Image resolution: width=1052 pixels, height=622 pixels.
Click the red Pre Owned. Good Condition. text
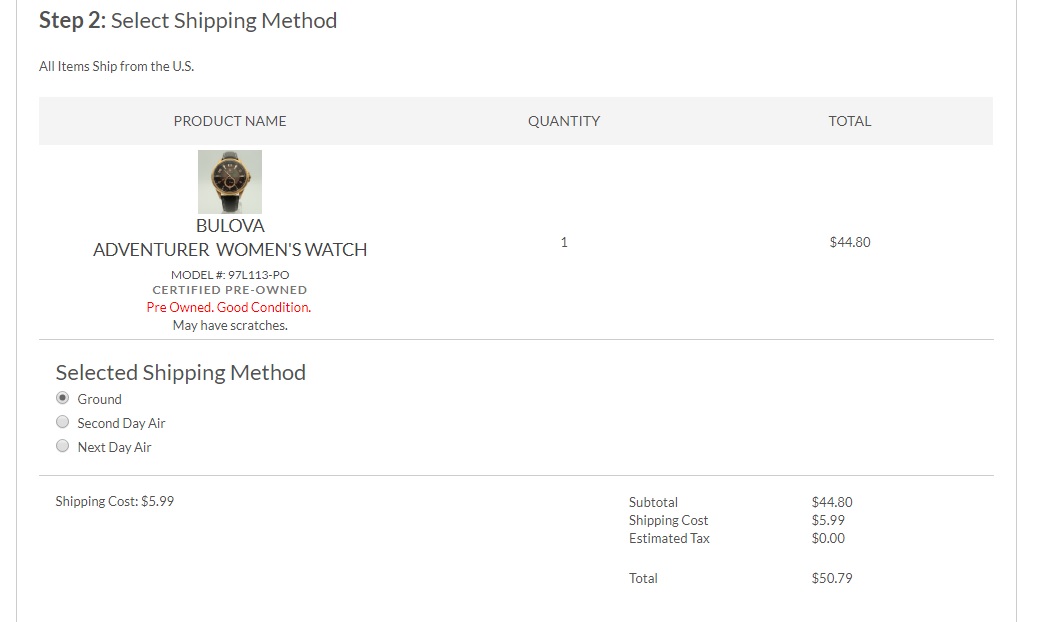point(229,307)
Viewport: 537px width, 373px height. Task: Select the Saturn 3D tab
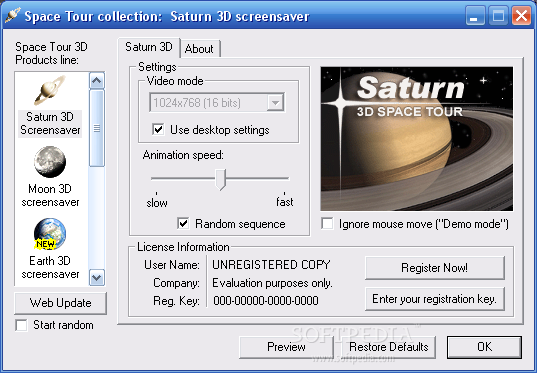point(149,47)
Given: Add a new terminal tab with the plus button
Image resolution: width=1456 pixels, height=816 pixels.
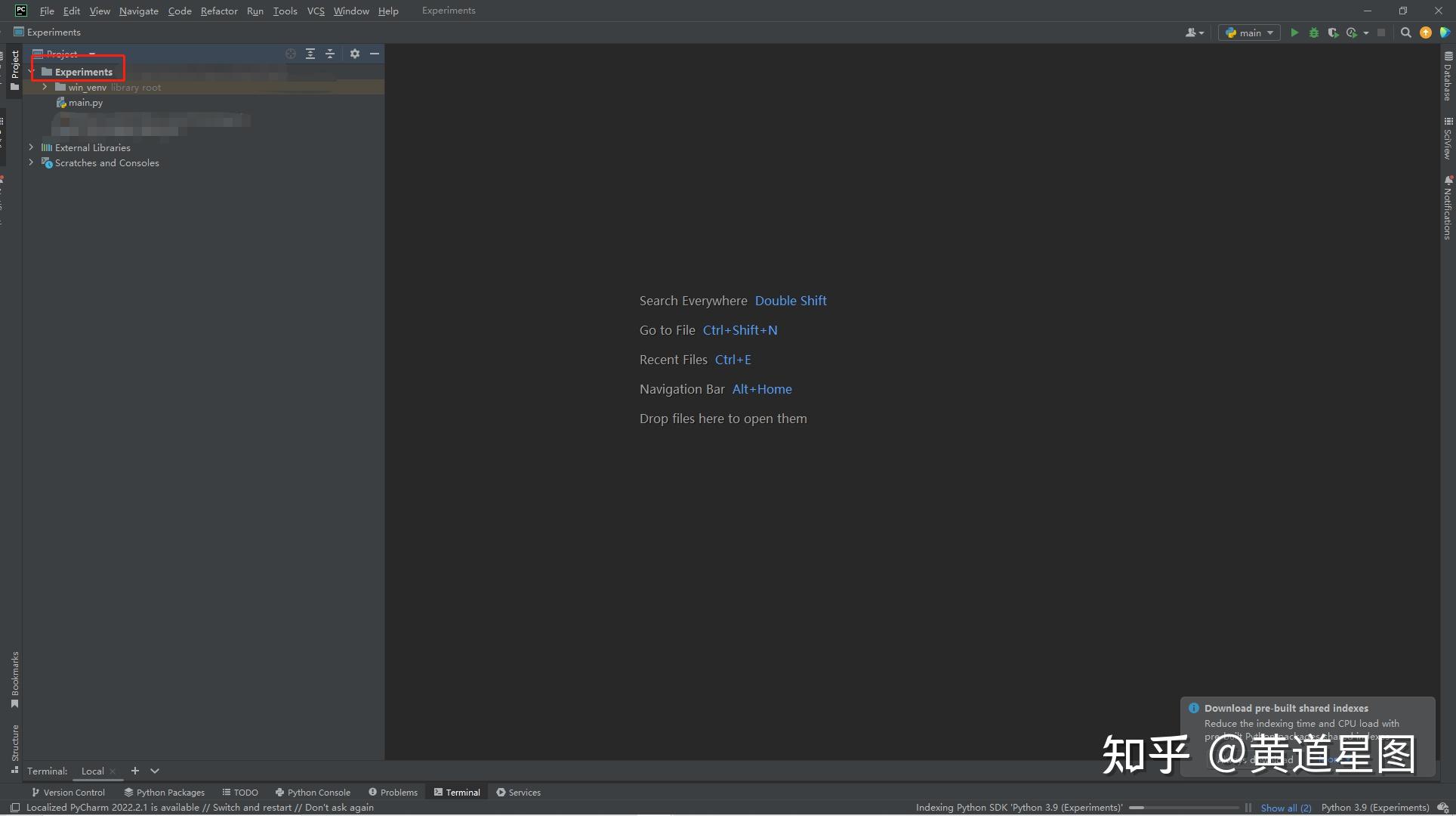Looking at the screenshot, I should (x=135, y=771).
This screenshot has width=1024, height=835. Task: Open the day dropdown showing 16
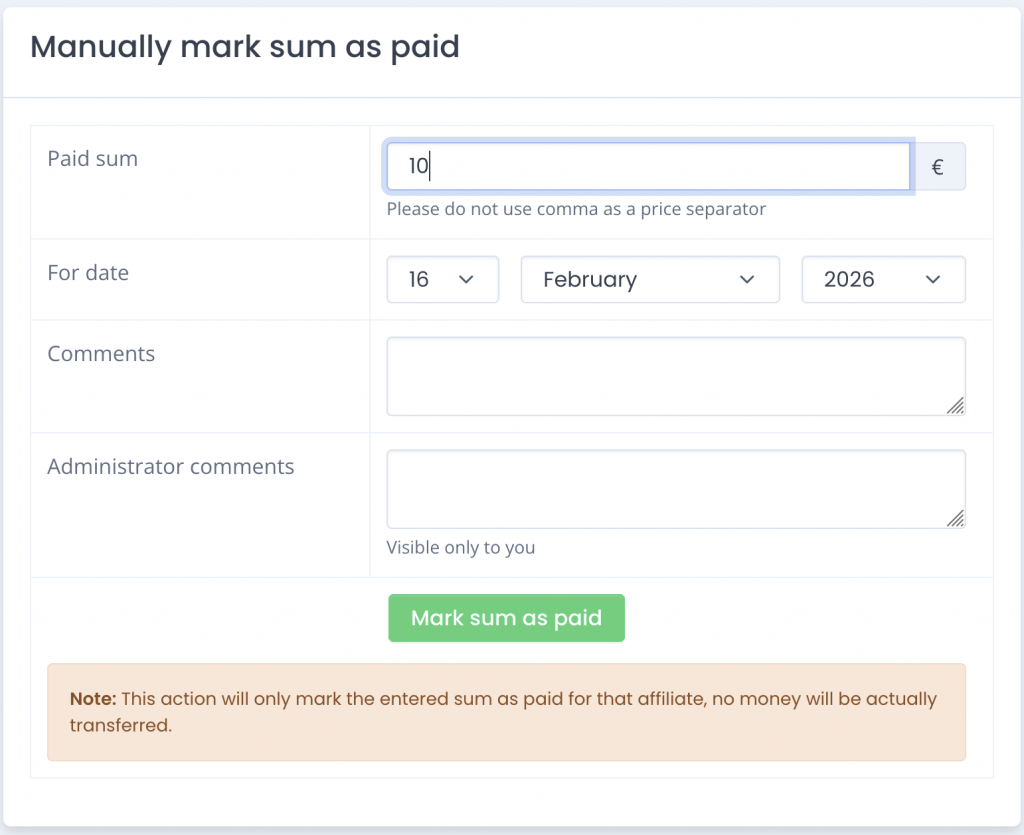tap(442, 280)
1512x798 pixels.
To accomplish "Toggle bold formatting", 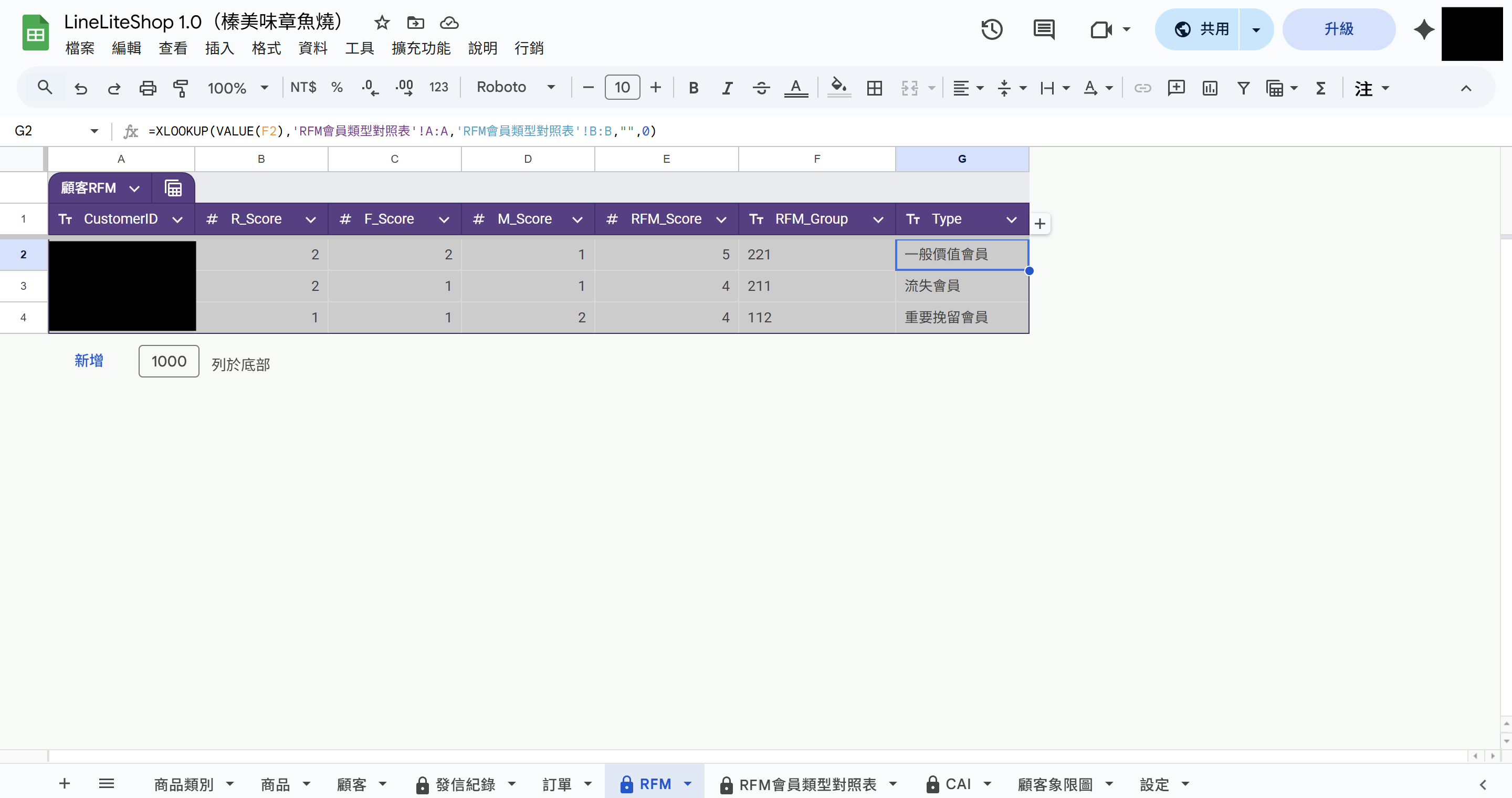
··········
* [AIM OF THE TASK]: Output as a JSON list of strings every line of the records from the line containing "Given: Add a" through the end of the records, both ends included, with one string per line, no blank lines, and the pictures left out.

* [TASK SOLUTION]:
[
  "Given: Add a new terminal tab with the plus button",
  "Image resolution: width=1456 pixels, height=816 pixels.",
  "Looking at the screenshot, I should (x=135, y=771).",
  "This screenshot has width=1024, height=835. Task: Open the day dropdown showing 16",
  "tap(442, 280)",
  "1512x798 pixels.",
  "To accomplish \"Toggle bold formatting\", "
]